Strengths and limitations of the manuscript

This manuscript discusses the first-hand experience of the barriers, the facilitators encountered while conducting online CSTP for implementors-frontline workers in population-based cancer screening in India. The improvements in the course compliance metrics forced by the COVID 19 pandemic highlighted inherent and prospective weaknesses in the programme. To address this weakness, the authors emphasise the need for a new strategic approach to improve the course quality and enhance population-based cancer screening. In addition, the authors suggest that periodic evaluations are crucial for the long-term sustainability and impact of the training programmes. However, the precise time duration of each individual’s participation in the session was not captured.

Figure 6. Details of improvement in screening for common cancers.


Conclusion

The COVID-19 pandemic has provided a unique opportunity to assess the limitations and strengths of the current hybrid cancer screening training and make vital changes.

Five-step strategy: Including the state government in planning and implementing the changes, increasing awareness among HCPs about the importance of training and responsible acceptance of cancer screening, a district-wise approach and conducting in-person training in the respective state have demonstrated a significant impact on the quality of the training and in scaling up of cancer screening. In addition, continued communication during online courses and prolonged mentorship support also improved the rapport with the participants.

A well-devised backup system is essential for training programmes during unforeseen eventualities such as the COVID pandemic.

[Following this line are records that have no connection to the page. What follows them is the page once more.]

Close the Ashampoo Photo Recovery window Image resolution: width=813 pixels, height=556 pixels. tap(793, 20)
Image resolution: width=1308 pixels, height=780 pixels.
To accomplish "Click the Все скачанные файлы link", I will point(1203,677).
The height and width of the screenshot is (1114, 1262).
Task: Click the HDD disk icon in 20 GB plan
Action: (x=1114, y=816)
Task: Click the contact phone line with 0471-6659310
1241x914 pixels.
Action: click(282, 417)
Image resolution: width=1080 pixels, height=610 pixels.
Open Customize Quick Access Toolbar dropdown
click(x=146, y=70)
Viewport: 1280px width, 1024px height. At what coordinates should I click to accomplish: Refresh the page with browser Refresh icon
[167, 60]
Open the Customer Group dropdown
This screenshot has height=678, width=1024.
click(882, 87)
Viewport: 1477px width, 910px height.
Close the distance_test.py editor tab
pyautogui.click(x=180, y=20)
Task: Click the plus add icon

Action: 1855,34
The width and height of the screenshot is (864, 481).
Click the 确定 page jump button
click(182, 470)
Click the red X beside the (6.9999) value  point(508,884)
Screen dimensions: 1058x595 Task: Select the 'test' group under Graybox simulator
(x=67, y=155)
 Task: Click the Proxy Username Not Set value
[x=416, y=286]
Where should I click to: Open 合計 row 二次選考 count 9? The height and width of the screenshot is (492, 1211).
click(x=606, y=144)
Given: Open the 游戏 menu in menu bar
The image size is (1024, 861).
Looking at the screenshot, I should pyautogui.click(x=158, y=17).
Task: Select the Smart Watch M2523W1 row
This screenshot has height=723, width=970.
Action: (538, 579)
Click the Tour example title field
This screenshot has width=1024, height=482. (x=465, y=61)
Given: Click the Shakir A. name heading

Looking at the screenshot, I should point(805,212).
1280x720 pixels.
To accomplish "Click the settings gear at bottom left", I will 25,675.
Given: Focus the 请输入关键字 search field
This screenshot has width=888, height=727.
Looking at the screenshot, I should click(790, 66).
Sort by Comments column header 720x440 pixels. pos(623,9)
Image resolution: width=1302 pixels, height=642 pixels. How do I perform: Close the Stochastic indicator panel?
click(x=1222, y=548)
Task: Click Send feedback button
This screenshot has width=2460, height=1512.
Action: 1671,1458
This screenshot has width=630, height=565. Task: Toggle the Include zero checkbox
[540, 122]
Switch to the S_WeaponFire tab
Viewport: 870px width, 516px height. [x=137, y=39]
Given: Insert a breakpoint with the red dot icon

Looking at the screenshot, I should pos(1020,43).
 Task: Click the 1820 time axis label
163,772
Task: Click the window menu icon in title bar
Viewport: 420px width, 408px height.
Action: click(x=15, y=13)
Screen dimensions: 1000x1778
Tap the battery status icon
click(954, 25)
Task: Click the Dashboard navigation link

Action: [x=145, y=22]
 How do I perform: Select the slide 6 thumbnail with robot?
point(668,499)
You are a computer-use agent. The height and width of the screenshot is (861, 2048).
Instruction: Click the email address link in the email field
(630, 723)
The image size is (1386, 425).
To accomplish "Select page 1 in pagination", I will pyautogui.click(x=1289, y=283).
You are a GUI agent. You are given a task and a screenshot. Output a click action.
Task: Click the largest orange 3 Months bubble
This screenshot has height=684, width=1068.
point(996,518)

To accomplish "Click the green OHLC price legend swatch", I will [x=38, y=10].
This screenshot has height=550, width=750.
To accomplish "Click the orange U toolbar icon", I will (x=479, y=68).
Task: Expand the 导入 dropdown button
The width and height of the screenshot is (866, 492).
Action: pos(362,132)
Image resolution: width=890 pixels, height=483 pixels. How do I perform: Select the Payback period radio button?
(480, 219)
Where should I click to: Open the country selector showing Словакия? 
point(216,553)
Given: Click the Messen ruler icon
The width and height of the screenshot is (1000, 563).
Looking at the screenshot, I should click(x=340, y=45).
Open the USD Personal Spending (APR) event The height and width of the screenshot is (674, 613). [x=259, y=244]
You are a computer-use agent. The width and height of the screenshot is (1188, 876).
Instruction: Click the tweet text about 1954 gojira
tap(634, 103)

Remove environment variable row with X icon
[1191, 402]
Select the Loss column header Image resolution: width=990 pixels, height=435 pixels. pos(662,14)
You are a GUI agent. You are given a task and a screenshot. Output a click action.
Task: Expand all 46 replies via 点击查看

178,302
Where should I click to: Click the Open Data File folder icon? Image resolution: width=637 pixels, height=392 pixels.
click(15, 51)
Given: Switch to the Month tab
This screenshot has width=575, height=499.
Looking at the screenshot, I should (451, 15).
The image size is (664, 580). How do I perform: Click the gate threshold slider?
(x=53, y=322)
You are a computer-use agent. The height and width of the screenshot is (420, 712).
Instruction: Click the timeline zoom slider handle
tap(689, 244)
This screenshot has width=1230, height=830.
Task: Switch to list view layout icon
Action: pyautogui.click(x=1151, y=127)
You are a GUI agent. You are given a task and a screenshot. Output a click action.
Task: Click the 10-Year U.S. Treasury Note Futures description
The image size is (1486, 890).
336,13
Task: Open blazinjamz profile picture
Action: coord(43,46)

Robust Internet connectivity for providers and educating participants on handling gadgets and online video communication would profoundly benefit remote training programmes.


List of abbreviations

CHC, Community Health Centers; CNC, Coordinator NCD, Chhattisgarh; COVID-19, Coronavirus disease; CSTP, Cancer Screening Training Program; ECHO, Extension for Community Healthcare Outcomes; HCP, Healthcare providers; ICMR-NICPR, The Indian Council of Medical Research-National Institute of Cancer Prevention and Research; MO, Medical officer; MO11, Medical officer cohort 11; MO12, Medical officer cohort 12; MO13, Medical officer cohort 13; MO14, Medical officer cohort 14; MoHFW, Ministry of Health and Family Welfare; NCD, Non-communicable diseases; SBE, Self-breast examination; CBE, Clinical breast examination; FNAC, Fine needle aspiration cytology; HIPPA, Health Insurance Portability and Accountability Act; PDF, Portable Document Format.


Acknowledgments

The authors acknowledge the contributions and active support of Sunil Kumar in data entry. The authors are also grateful to ECHO India for their financial support for this project.


Conflicts of interest

The authors have no relevant financial or non-financial interests to disclose.


Funding

This work was supported by ECHO India, which provided funding for the project. However, ECHO was not involved in the design, data collection, analysis or interpretation of the study results. It was also not involved in the writing or submission of this manuscript.


Ethics approval

The study was conducted in accordance with the principles of the Helsinki Declaration. The study was approved by the Institutional Ethics Committee of ICMR-National Institute of Cancer Prevention and Research (No. NICPR/IEC/2020/011).


Authors’ contributions

Kavitha Dhanasekaran: Conceptualisation, methodology, formal statistical analysis and writing – original draft, review and editing. Roopa Hariprasad: Conceptualisation, review and editing, approval of the final version. Suzanne Nethan and Sumi Jain: Methodology, literature search, review and editing. Shalini Singh and Mahendra Singh: Supervision.